The table at lunch found a sweet connection to our family yarn that went back generations. Occasionally, we burst into conversations that had us going off on tangents. But we kept coming back to the possibilities that food offers in its ability to bring comfort and connection no matter how divided or broken a community might be for other reasons.
These young diners at my mom’s table were smiling big. They had found a new dish to add to their own gourmand repertoires. What excited me most was that one taste of a dish as ancient as India had brought them joy and grounded them deeper in the delicious depths of their nation’s cuisine and its lore and legend. This modest vegetable, its storied preparation by our family’s guardian of familial recipes, our Brahman chef Vinod Tiwari, and the symphony of spices that gives it the taste and flavor these young minds found appealing, are all as local as can be, and as old as time.
Food is nothing if not an insightful mirror image of a people and the pervasive ethos that defines them holistically. Humble dishes that go back eons into a people’s past, that are healthy and nutritious, that pack robust flavour, that are easy to source locally and connect people to their heritage, are nothing the world peddles in the times we live in. Our lives are styled to be seduced and ruled by clever marketing and messaging led by commodity consortiums that are least interested in human well-being and driven purely by the economics of capitalism and market success.

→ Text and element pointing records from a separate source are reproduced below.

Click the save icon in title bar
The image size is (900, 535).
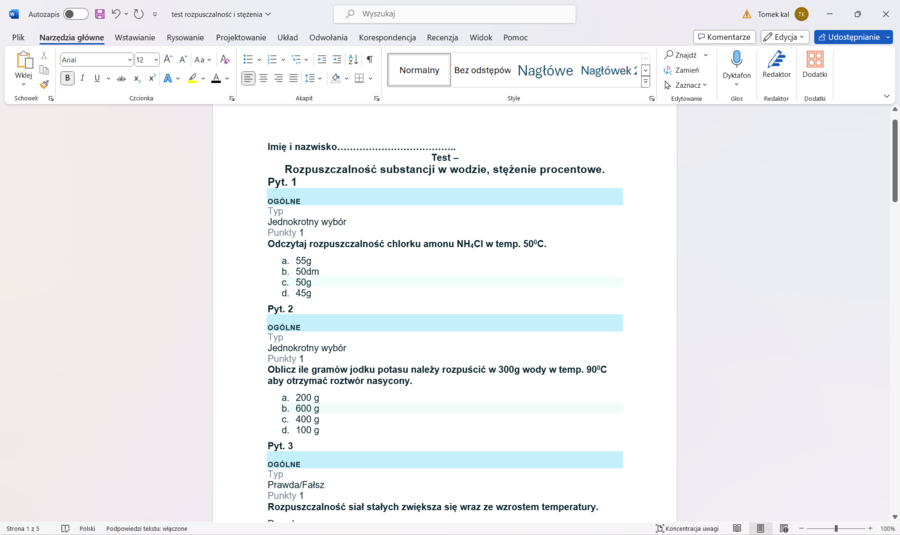[x=100, y=14]
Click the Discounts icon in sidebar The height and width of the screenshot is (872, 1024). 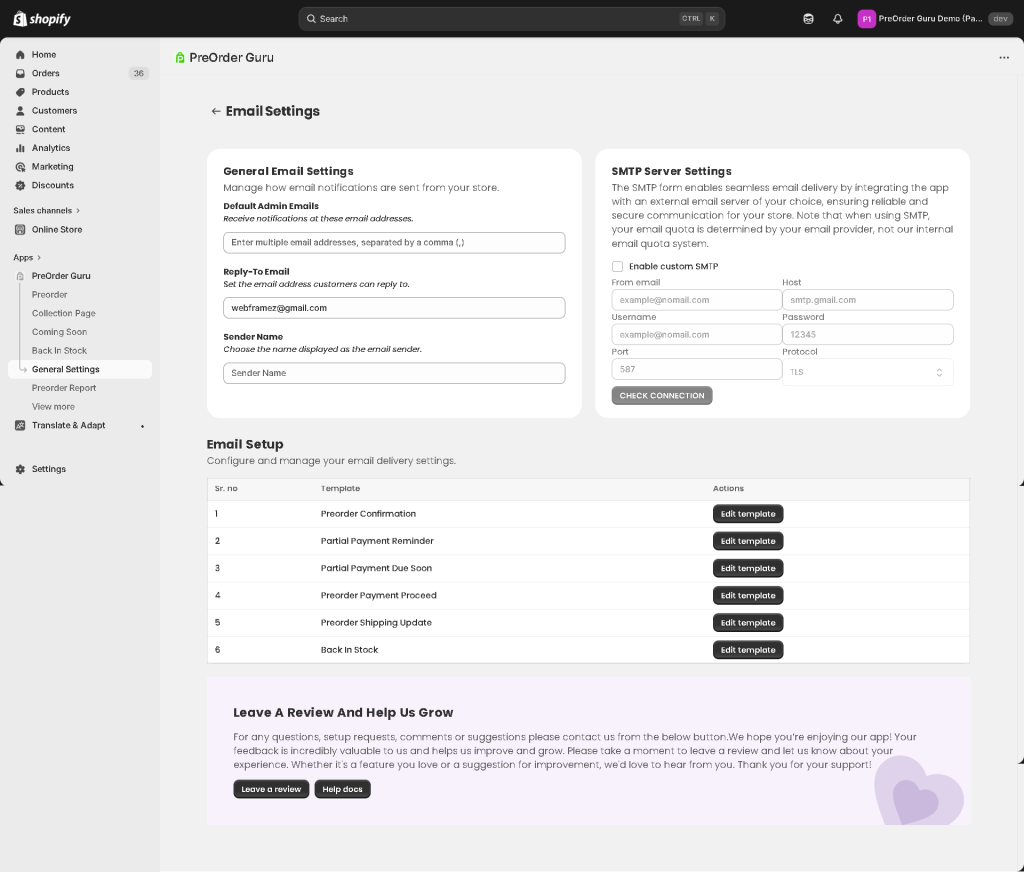point(20,185)
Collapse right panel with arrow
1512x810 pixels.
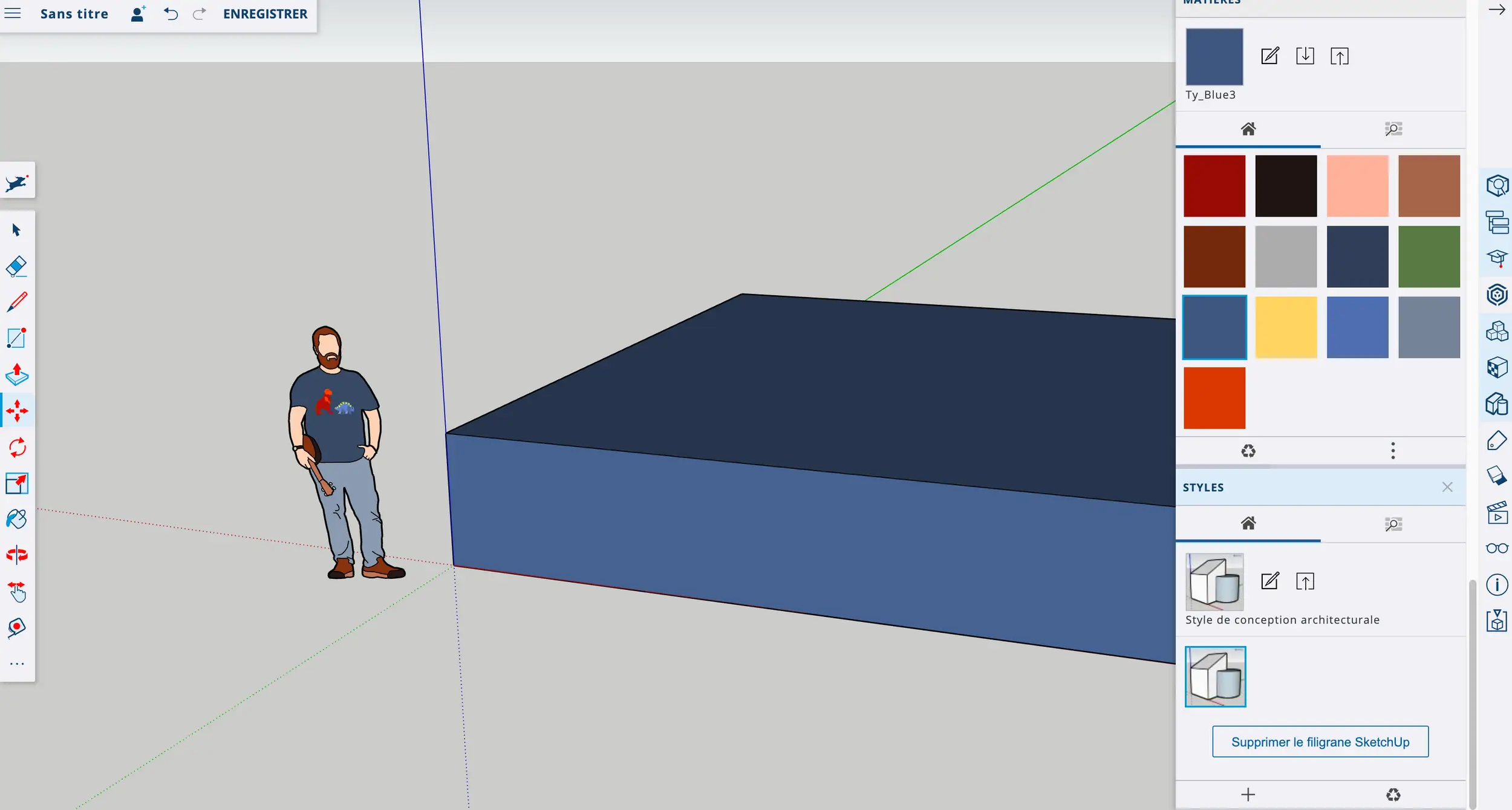tap(1497, 10)
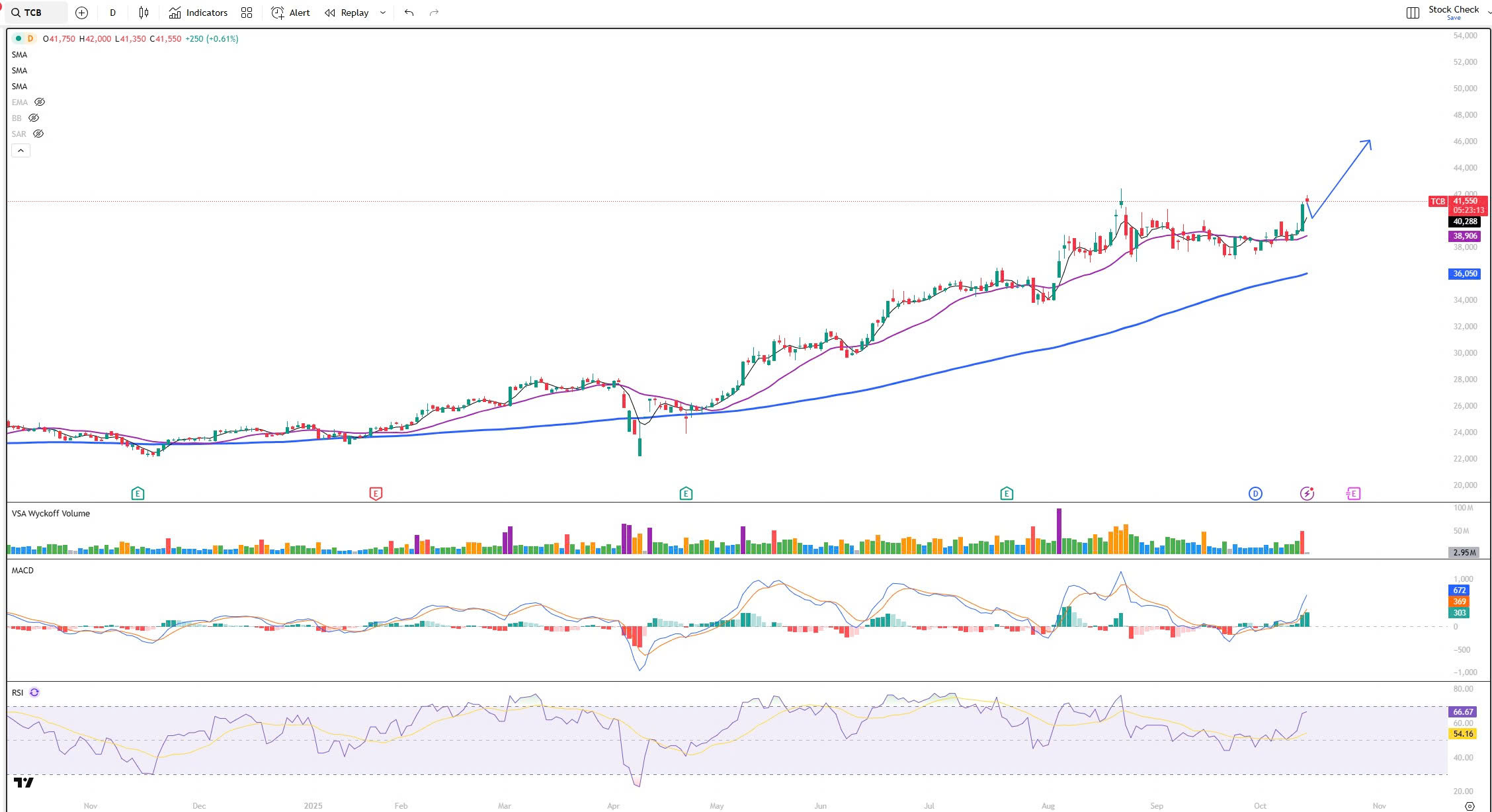1492x812 pixels.
Task: Open the Indicators menu
Action: click(x=198, y=13)
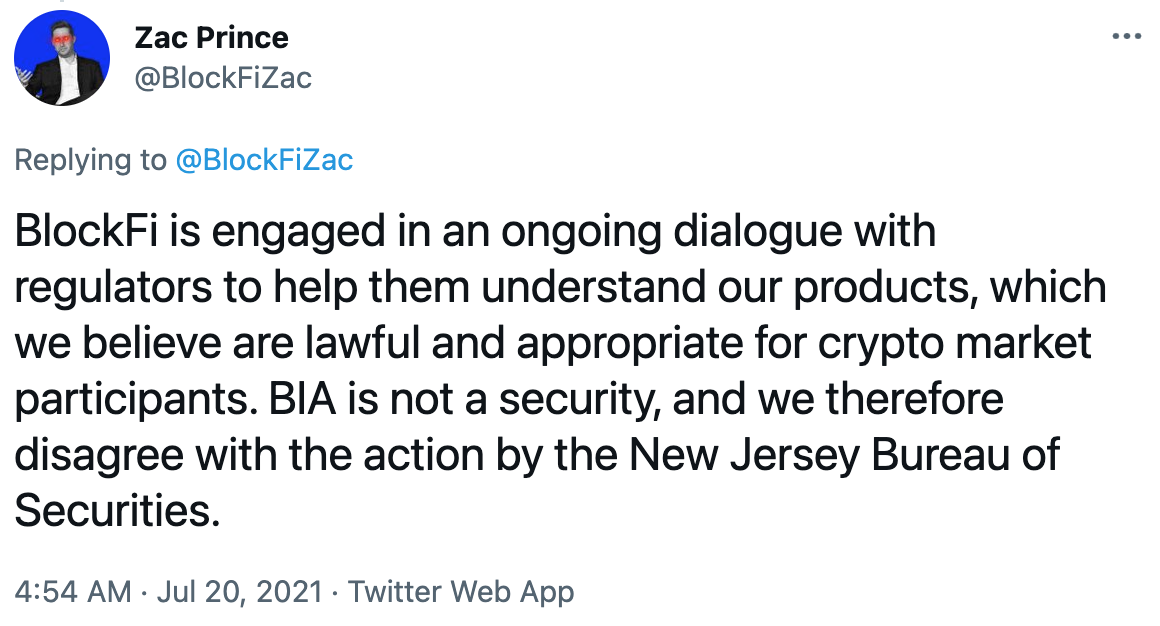Open the Twitter Web App source label
Image resolution: width=1160 pixels, height=626 pixels.
point(461,591)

What these karelas that my dadi, my paternal grandmother Kamla Bhatnagar, was most famous for did that day was to connect these young and impressionable minds to the devious ways in which our world is being puppeteered by a few MNC’s or HNI’s. They saw in their unconscious bias against a simple vegetable the hand that corporate greed and personal agendas are playing in our lives and the choices we make.
It tickled me pink to see these kids drive the engine demanding change and a shift in attitudes and that they were open to not labeling our own food ‘ethnic’, even as those eaten in Northern European nations come without any prefix. The humble karela, with a profoundly bitter and enigmatically heartwarming taste when prepared with passion and love, is one of the many million tasty bites of delectable discovery with potential to reverse the dangerous trend of increasing metabolic syndrome in India, where Ayurveda and plant-based cooking once gave diners a very holistic handle on wellness.
I am distressed by the empty and hollow simplistic promises of age-reversing remedies and baldly fake cures for diabetes and obesity being peddled by godmen and their blind followers with nary a care given to the lack of evidence attached to their claims. There is deafening noise created by fake news and dopamine-heavy reels in today’s hyper-national and insta-ready world, but these kids at the table and their reactions give me hope.
My last bite of the stuffed karelas and the smiles I saw across the table on the faces of the future were a sure sign of India never having to look outside its shores for a recipe to its own healthy and successful future. The ingredients are here, the spices and herbs, too. Better still, we have time-tested recipes and many comforting sagas and tales that perpetuate a sensible and holistic way of living and being. Without becoming jingoistic, with eyes wide open, with minds that think global and bodies that eat local – we are only a few bites away from taking our destiny into our own hands and making a tomorrow as layered, tasty and healthy as a bharwaan karela made with love.